Auf der Chili-Schärfetabelle erreicht dieses Gericht 4 Millionen Scoville – das ist 20-mal schärfer als handelsübliches Pfefferspray und 800-mal schärfer als Tabasco oder Jalapeños. Da erlebt man hinterm Tresen so einiges, wenn sich die Kunden überschätzen.

„Vor zwei Jahren hatten wir hier mal ein Schärfe-Wettessen mit Sanitätern und allen Sicherheitsvorkehrungen. Dabei ist ein Teilnehmer tatsächlich ohnmächtig geworden, also Vorsicht!“ rät Elke Steidl. Aber wenn Kunden sich in den Kopf gesetzt haben, ihre eigenen Grenzen austesten zu wollen, verhallt ihre Mahnung ungehört. „Ein Mann hat sogar mal seinen nagelneuen BMW verwettet, dass er die schärfste Currywurst schafft. Nach der Hälfte ist er plötzlich kalkweiß geworden und musste sich setzen. Ich habe ihm geraten, aufzuhören. Doch sein Freund meinte nur „Wettschulden sind Ehrenschulden“.

Der BMW-Besitzer hat die Wurst dann fertiggegessen und danach ungefähr drei Liter Milch getrunken.“ Die junge Frau mit den langen Zöpfen lacht kopfschüttelnd. Schärfe lindernde Milch hat sie immer im Kühlschrank – als „Gegengift“.

Steidls Imbiss steht fix auf dem Parkplatz vor dem Media Markt in der Bajuwarenstraße. Angestellte aus dem Gewerbegebiet ringsum kommen regelmäßig zum Mittagessen. Neben Currywurst bietet die Bude auch wechselnde Tagesgerichte, hausgemachten Kartoffelsalat und gemischte Salate auf Vorbestellung.

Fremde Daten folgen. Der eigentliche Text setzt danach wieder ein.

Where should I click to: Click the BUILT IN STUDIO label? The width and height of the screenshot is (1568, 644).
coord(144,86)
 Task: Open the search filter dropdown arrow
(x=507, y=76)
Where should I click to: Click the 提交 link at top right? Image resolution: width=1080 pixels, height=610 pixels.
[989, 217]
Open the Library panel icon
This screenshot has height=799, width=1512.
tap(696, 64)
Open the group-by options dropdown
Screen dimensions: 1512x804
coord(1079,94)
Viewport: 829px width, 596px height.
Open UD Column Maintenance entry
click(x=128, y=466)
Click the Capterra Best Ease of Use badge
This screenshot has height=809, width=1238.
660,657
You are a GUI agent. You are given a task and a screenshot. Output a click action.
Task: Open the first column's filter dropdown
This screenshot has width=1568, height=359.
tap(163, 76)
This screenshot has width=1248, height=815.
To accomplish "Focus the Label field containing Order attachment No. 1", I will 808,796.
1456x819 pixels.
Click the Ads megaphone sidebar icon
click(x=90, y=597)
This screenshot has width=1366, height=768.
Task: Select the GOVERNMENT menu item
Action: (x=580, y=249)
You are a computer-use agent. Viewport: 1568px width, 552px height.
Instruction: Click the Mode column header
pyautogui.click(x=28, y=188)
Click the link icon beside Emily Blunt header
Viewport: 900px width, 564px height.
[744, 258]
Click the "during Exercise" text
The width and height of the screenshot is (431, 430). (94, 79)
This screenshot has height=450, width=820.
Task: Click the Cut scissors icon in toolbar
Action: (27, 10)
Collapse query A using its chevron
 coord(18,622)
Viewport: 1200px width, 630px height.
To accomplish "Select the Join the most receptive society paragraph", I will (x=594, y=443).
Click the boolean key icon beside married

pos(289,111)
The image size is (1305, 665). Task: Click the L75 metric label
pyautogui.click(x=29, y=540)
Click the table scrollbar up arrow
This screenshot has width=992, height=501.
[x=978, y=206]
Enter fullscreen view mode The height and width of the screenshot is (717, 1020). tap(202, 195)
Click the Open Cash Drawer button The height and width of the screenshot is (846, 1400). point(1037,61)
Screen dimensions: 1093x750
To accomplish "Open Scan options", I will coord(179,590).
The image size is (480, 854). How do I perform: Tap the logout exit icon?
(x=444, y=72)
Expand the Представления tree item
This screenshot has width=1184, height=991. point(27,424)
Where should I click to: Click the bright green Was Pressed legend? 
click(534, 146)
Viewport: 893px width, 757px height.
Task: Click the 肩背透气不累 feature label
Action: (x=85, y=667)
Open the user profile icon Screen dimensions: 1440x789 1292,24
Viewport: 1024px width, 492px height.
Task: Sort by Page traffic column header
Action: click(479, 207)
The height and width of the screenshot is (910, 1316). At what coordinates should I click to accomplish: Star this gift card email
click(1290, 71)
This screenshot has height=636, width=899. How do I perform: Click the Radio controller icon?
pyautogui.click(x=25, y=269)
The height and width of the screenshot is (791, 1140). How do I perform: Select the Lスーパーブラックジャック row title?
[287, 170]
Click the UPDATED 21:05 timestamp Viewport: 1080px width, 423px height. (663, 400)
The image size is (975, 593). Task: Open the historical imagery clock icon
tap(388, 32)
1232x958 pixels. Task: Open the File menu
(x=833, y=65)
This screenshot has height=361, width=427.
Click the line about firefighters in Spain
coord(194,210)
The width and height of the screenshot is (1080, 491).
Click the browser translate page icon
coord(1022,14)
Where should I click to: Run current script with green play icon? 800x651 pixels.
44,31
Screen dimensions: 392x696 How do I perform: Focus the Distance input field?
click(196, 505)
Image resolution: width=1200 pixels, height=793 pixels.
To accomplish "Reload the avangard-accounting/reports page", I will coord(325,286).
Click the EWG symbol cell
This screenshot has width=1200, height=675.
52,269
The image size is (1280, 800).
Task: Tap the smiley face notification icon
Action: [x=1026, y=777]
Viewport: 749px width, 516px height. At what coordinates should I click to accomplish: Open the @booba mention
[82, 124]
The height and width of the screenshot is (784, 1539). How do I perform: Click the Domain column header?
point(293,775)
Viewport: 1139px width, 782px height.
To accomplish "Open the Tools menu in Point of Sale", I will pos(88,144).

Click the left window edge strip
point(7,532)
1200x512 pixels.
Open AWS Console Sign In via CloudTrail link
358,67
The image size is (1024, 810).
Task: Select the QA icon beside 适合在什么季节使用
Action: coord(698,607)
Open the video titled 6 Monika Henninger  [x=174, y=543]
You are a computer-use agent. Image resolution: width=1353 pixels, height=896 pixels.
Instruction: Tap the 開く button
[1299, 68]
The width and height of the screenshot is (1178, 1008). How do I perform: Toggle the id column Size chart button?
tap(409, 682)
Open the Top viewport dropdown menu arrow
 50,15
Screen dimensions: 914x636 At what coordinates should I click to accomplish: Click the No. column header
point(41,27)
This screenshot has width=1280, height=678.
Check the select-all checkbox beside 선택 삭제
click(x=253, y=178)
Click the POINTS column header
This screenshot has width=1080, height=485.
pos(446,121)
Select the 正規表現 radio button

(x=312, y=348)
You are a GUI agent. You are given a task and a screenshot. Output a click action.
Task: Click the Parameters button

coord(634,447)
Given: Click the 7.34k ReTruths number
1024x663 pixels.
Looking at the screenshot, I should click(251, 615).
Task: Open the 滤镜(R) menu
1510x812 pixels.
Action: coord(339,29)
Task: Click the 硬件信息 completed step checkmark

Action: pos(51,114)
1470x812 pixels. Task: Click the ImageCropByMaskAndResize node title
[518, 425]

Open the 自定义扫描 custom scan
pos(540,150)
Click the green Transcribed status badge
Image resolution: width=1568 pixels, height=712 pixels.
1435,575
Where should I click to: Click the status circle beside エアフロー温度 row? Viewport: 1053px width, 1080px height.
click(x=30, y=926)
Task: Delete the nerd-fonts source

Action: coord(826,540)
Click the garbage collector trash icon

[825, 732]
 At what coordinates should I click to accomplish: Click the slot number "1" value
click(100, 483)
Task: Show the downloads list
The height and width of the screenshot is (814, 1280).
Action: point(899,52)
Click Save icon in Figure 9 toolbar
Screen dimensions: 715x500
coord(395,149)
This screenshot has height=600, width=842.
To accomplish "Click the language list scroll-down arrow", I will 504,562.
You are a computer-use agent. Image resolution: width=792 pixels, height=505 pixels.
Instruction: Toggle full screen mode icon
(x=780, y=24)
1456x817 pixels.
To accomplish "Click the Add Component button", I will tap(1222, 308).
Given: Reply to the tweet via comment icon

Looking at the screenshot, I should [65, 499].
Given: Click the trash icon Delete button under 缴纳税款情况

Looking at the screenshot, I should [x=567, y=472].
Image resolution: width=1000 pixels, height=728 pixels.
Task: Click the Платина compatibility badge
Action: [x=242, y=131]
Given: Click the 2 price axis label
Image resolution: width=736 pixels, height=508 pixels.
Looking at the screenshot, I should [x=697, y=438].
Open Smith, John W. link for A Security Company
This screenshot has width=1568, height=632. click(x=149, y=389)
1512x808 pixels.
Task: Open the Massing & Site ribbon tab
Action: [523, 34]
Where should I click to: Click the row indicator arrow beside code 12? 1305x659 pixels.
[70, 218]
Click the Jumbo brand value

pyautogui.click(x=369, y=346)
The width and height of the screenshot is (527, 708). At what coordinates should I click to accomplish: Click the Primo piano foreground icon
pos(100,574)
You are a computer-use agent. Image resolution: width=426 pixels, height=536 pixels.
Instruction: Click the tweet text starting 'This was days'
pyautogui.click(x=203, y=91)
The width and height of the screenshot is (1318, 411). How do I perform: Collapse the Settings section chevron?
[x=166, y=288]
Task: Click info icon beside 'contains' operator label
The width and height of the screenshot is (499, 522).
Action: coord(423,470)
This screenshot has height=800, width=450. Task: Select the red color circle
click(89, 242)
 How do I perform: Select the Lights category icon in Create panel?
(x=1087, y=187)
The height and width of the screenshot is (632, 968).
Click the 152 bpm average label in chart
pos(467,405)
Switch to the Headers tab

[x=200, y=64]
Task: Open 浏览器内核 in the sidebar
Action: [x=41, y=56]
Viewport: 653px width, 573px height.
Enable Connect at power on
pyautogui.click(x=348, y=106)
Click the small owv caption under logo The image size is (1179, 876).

Da lechzt die Magenschleimhaut

„Ich bin beruflich viel mit dem Auto unterwegs und komme praktisch jede Mittagspause hierher“, sagt Wahab Faizi, „Hier ist alles frisch und qualitativ hochwertig.“ Und was isst der Stammgast am liebsten? „Für mich muss eine Currywurst aus Rindfleisch sein – mit Todeshauch.“ Spricht’s und tupft sich mit der Serviette den Schweiß von der Stirn. Bei 26 Grad im Schatten reicht eben auch die hauseigene Schärfestufe 5, um das Blut in Wallung zu bringen.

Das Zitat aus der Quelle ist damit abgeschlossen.